HealthDay News — High-dose immunosuppressive therapy (HDIT) with autologous hematopoietic cell transplant (HCT) is linked to sustained remission and improvements in neurologic function in patients with relapsing-remitting multiple sclerosis (RRMS), according to research published in JAMA Neurology.
Richard A. Nash, MD, from the Colorado Blood Cancer Institute in Denver, and colleagues examined the safety, efficacy, and durability of MS disease stabilization for patients with RRMS who were evaluated through five years after HCT. The authors presented the results of the three-year interim analysis for 25 patients who were enrolled in a multicenter phase 2 clinical trial.
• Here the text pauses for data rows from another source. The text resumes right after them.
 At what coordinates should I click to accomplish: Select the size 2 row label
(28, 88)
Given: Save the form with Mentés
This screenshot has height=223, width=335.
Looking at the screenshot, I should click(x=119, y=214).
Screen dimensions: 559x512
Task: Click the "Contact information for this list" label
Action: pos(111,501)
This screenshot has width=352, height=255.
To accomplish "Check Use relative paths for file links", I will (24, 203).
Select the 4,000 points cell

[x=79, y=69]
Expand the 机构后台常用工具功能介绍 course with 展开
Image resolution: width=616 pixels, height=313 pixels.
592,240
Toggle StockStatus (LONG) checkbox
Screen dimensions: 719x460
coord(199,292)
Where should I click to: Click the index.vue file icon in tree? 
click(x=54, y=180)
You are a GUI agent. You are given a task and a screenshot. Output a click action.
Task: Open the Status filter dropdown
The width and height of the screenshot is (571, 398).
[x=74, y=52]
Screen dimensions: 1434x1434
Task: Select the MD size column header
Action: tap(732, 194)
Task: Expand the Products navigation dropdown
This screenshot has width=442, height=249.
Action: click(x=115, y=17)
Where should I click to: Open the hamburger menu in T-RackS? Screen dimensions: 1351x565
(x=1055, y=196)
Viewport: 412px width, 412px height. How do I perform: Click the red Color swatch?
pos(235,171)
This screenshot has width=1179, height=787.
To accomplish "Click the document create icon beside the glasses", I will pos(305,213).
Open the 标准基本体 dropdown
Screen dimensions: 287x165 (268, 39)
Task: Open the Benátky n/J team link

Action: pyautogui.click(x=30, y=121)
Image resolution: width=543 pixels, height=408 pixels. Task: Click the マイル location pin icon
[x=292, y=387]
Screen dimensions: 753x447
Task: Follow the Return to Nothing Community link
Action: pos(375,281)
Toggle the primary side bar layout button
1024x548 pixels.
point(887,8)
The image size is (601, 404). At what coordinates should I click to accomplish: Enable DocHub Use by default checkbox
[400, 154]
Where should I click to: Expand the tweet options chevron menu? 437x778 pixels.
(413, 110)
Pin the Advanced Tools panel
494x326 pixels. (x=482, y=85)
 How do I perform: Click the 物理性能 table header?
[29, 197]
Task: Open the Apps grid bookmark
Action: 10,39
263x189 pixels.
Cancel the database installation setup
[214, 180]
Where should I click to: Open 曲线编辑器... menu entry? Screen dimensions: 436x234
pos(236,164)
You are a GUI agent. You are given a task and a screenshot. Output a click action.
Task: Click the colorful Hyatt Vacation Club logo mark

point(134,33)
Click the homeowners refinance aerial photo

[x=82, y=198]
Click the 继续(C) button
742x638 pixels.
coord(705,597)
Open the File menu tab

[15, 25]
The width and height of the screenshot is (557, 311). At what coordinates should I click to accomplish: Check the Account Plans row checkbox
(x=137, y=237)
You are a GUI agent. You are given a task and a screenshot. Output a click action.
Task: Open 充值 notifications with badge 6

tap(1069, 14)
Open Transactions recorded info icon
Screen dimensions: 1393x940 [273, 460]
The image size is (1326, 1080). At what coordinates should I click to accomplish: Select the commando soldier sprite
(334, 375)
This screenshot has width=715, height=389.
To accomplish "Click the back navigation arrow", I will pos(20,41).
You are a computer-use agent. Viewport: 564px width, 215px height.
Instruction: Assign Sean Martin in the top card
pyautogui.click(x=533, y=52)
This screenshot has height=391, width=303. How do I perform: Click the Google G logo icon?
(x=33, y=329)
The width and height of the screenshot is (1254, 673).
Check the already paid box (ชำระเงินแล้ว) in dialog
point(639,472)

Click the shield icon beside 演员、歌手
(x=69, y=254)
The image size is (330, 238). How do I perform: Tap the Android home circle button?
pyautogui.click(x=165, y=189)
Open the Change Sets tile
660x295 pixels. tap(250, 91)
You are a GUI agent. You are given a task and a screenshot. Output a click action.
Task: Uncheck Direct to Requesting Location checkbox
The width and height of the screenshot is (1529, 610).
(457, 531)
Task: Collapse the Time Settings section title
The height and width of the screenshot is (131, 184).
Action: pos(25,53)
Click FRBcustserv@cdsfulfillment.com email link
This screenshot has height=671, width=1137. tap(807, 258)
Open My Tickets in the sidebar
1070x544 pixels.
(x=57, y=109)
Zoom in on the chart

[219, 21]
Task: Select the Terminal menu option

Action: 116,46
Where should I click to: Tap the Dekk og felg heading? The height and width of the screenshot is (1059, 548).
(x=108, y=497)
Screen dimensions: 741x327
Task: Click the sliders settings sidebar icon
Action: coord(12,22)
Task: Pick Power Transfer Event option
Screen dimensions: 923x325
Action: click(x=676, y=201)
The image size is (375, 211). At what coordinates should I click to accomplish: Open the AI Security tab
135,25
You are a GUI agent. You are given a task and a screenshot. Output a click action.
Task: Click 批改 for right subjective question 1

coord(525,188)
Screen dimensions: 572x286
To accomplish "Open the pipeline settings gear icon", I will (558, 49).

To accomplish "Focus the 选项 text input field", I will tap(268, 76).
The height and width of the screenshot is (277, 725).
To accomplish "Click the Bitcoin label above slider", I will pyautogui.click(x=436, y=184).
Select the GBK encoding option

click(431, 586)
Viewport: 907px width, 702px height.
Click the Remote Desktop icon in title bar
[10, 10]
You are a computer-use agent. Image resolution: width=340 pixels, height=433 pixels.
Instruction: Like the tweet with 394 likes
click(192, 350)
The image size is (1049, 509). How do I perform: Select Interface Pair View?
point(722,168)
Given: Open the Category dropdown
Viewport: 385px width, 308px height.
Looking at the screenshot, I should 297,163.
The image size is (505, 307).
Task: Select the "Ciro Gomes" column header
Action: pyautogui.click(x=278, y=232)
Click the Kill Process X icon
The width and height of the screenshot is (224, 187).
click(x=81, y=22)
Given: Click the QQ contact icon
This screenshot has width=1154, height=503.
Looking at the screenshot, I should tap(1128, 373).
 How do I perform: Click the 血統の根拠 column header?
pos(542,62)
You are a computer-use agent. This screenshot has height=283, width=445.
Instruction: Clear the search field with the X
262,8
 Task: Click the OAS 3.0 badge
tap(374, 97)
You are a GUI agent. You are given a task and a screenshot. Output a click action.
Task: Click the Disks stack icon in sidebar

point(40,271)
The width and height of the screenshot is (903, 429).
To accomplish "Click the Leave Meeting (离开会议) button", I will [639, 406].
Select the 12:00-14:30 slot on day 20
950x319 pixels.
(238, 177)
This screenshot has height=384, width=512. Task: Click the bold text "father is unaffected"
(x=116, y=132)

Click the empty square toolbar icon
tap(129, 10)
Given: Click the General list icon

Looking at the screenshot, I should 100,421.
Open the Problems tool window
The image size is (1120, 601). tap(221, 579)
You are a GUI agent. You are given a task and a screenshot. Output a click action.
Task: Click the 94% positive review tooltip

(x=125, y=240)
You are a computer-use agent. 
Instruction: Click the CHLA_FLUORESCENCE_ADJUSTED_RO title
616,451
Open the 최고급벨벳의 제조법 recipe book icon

The researchers found that 24 of the enrolled patients received HDIT/HCT and were followed for a median of 186 weeks. At three years, the overall event-free survival was 78.4%, progression-free survival was 90.9%, and clinical relapse-free survival was 86.3%. There were consistent adverse events, with expected toxic effects linked to HDIT/HCT; there were no acute treatment-related neurologic adverse events. Neurologic disability, quality-of-life, and functional scores improved.
“At three years, HDIT/HCT without maintenance therapy was effective for inducing sustained remission of active RRMS and was associated with improvements in neurologic function,” the authors write.
Several authors disclosed financial ties to the pharmaceutical and biotechnology industries; Baxter Healthcare provided equipment for the study without charge.